--- Begin SUPPLIED TEXT ---

Speech Recognition with Javascript

Have you ever wondered how marvelous the technology is growing and has brought tremendous improvements in our lives? The rise of Artificial Intelligence and Machine Learning indicates that Robots and machines are our new human model in the future. So, what else we’ll do in this tech world without getting updated with technology. Let’s get started with the most popular AI technology i.e., Speech Recognition.

Voice is the future as well as the present. So anything that you brand with voice is going to be a massive hit. Because humans are fascinated by a machine that can understand us! Let me bring some statistics of voice recognition used almost everywhere.

According to Adobe Analytics, 71% of owners of smart speakers like Amazon Echo and Google Home use voice assistants at least daily, and 44% using them multiple times a day.

Over 76% of smart speaker owners increased their usage of voice assistants in the last year.

So, 50% of searches will be voice by 2020.

A little while ago, I got an opportunity to implement the Speech recognition to one of our Applications. I was really overwhelmed to work on the most talked technology and bumped into the google search about the possible ways to implement the same. I’ve come across several npm modules, most of them are really cool to proceed with. Amongst various npm modules and technologies, I found this JavaScript web speech API is so simple and accurate to go with the speech recognition process.

--- End SUPPLIED TEXT ---

REQUIRED TASK:
Answer these questions about the speech recognition text above:
1. According to Adobe Analytics, what percentage of smart speaker owners use voice assistants at least daily?
2. Which two smart speakers are given as examples?
3. Which API did the writer find simple and accurate for speech recognition?

--- Begin INFORMATION GIVEN ---

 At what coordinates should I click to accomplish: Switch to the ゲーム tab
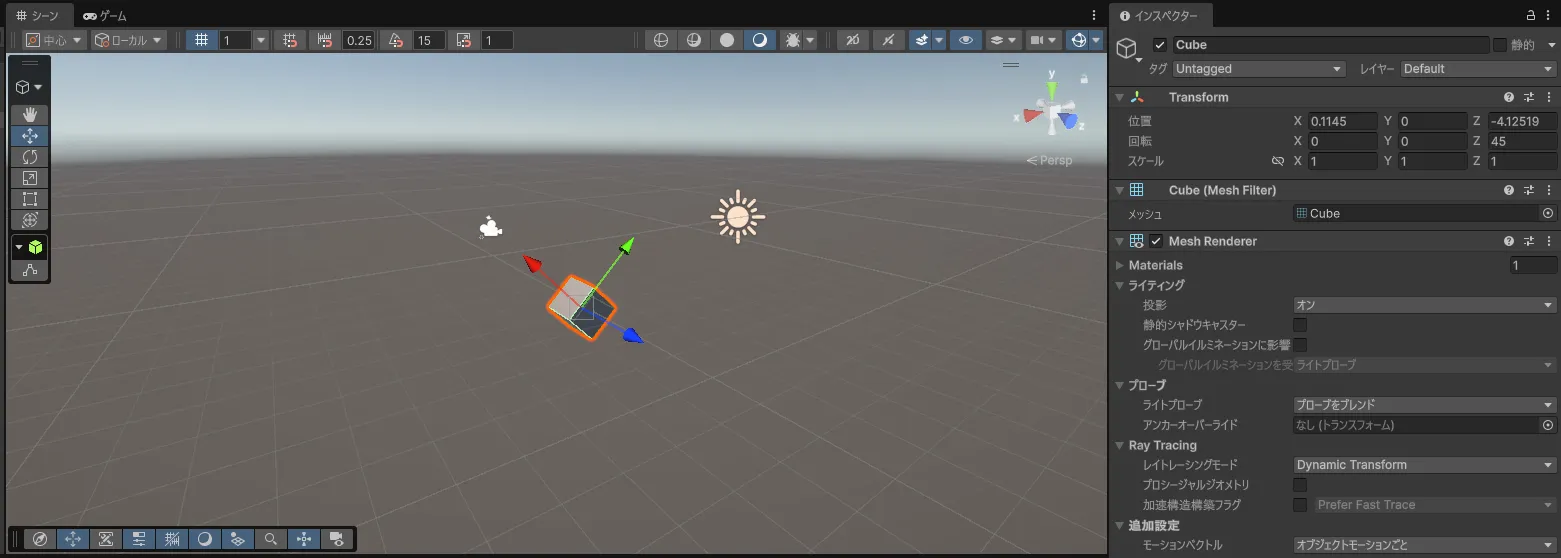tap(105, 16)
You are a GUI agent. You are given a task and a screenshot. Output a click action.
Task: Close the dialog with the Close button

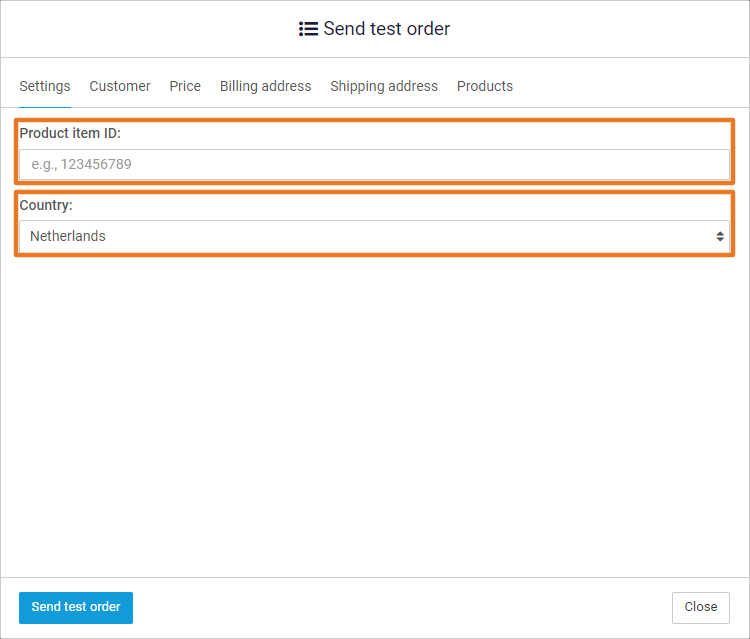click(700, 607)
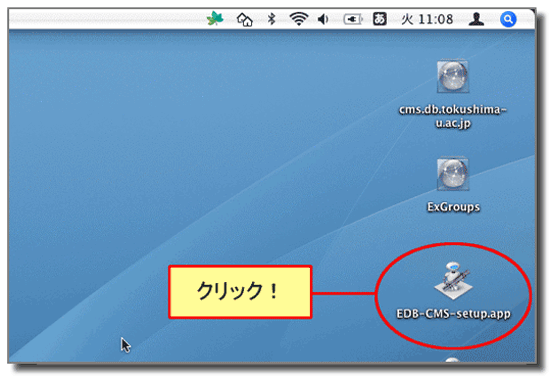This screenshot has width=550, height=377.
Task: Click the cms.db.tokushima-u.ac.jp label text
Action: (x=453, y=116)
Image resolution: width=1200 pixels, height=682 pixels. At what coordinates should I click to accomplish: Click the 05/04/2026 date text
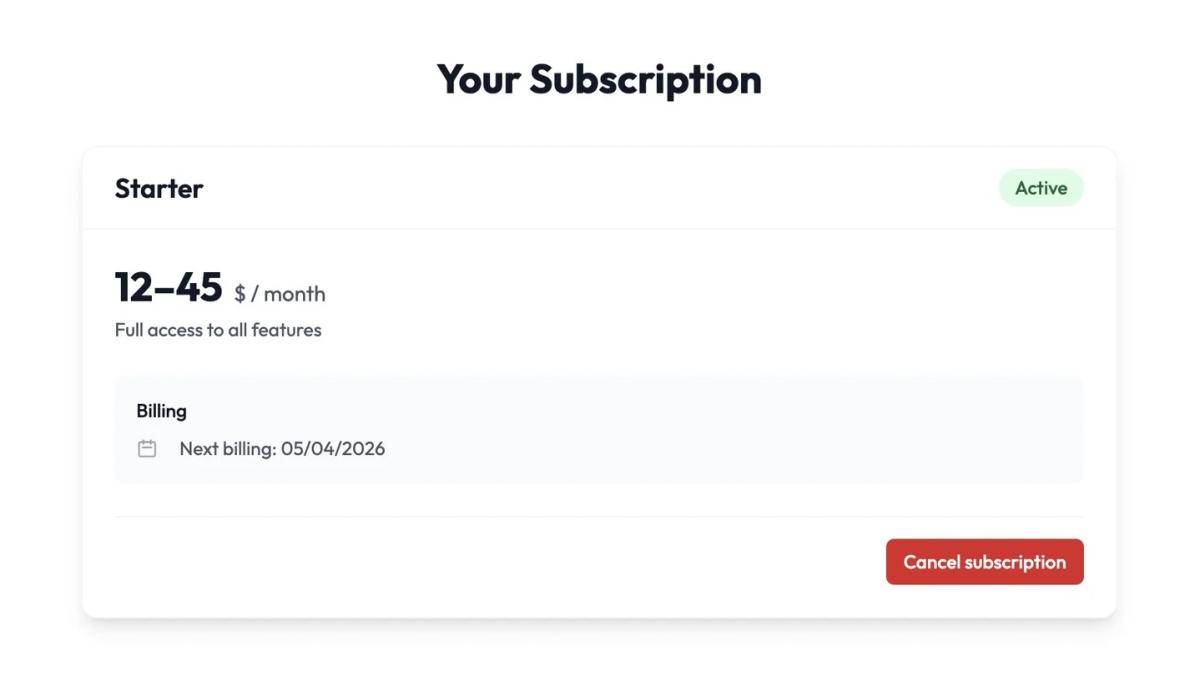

--- End INFORMATION GIVEN ---

ANSWER FOR THE TASK:
1. 71%
2. Amazon Echo and Google Home
3. The JavaScript web speech API